Avant la rencontre, les dirigeants étudiants ont indiqué que le gouvernement avait proposé mardi de réduire la hausse de 35 dollars par an, ce qui ferait retomber l'augmentation totale sur sept ans à 1.533 dollars au lieu de 1.778.

"Cela a été jugé insuffisant par les organisations étudiantes, on a soumis une contre-proposition qui a été étudiée hier soir", a déclaré le porte-parole d'une des organisations étudiantes, la Classe, Gabriel Nadeau-Dubois.

"On regarde plusieurs endroits où aller chercher de l'argent pour diminuer la hausse des frais de scolarité", a-t-il ajouté.

Le geste du gouvernement a une portée financière relativement symbolique, mais il marque une réelle évolution de son attitude, après quinze semaines de refus complet de bouger sur ce plan.

Reste à savoir comment cette avancée serait compensée sur le plan budgétaire, le gouvernement souhaitant ne pas accroître ses dépenses.

Avant le début du conseil des ministres, mercredi en fin de matinée, le ministre des Finances Raymond Bachand a laissé entendre qu'il pourrait s'agir de modifier le montant du crédit d'impôt qui permet aux étudiants de déduire de leurs revenus - quand ils en ont, une fois leurs études terminées - les intérêts payés sur leur prêt d'études.

Mais il s'agirait de reprendre - certes plus tard - d'une main ce que l'on accorde de l'autre, a-t-il reconnu implicitement, tout en confirmant que "cela fait partie des idées qui sont soumises".

De son côté, Laurent Lessard, ministre des Affaires municipales, a souligné qu'il fallait "trouver une solution à l'intérieur d'un cadre parce que, nécessairement, les finances publiques ne se sont pas améliorées au cours de la dernière année".

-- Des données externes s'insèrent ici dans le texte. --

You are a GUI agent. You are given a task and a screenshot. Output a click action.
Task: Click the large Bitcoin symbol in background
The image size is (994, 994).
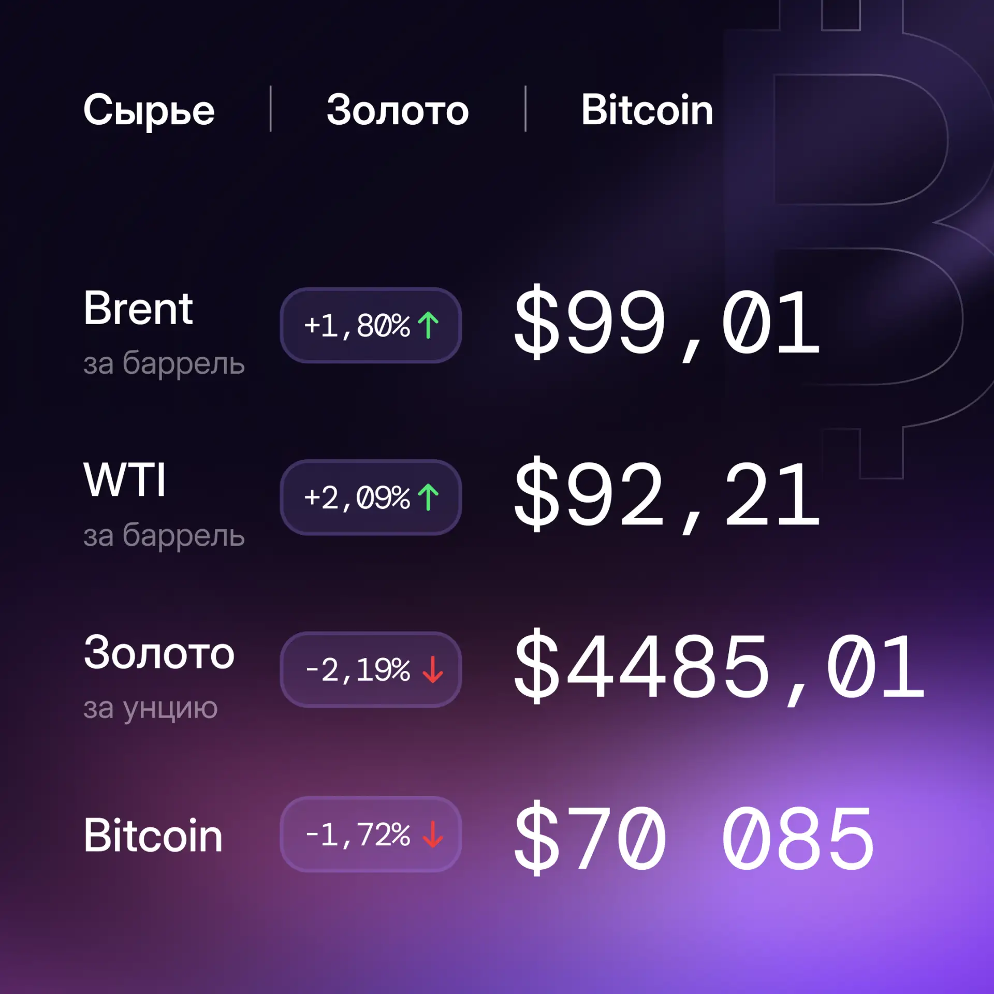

Les pourparlers de mardi s'étaient terminés sur un ton optimiste, les dirigeants étudiants estimant que les négociations "progressaient" et pourraient même aboutir mercredi à une offre de règlement.

Cette offre devrait être soumise à l'approbation des étudiants membres des quatre syndicats participant aux négociations, la FECQ, la FEUQ, la Classe et la TaCEQ.

En même temps, les deux parties soulignaient vouloir avancer sans précipitation et prendre le temps qu'il faudrait pour mettre au point un compromis viable et éviter la répétition de l'échec de la tentative hâtive précédente début mai.

Les étudiants semblent avoir accepté que la question de la loi spéciale, limitant la liberté de manifester et dont ils souhaitent la suspension ou l'annulation, soit traitée ultérieurement, après celle de la hausse des frais de scolarité, à l'origine du conflit qui dure depuis près de quatre mois.

"Notre objectif, c'est qu'on parle des droits de scolarité, d'enjeux périphériques et ensuite de la loi spéciale", a déclaré un autre dirigeant étudiant, Léo Bureau-Blouin, avant d'entrer dans la tour où les négociations se déroulent dans des locaux au 16e étage.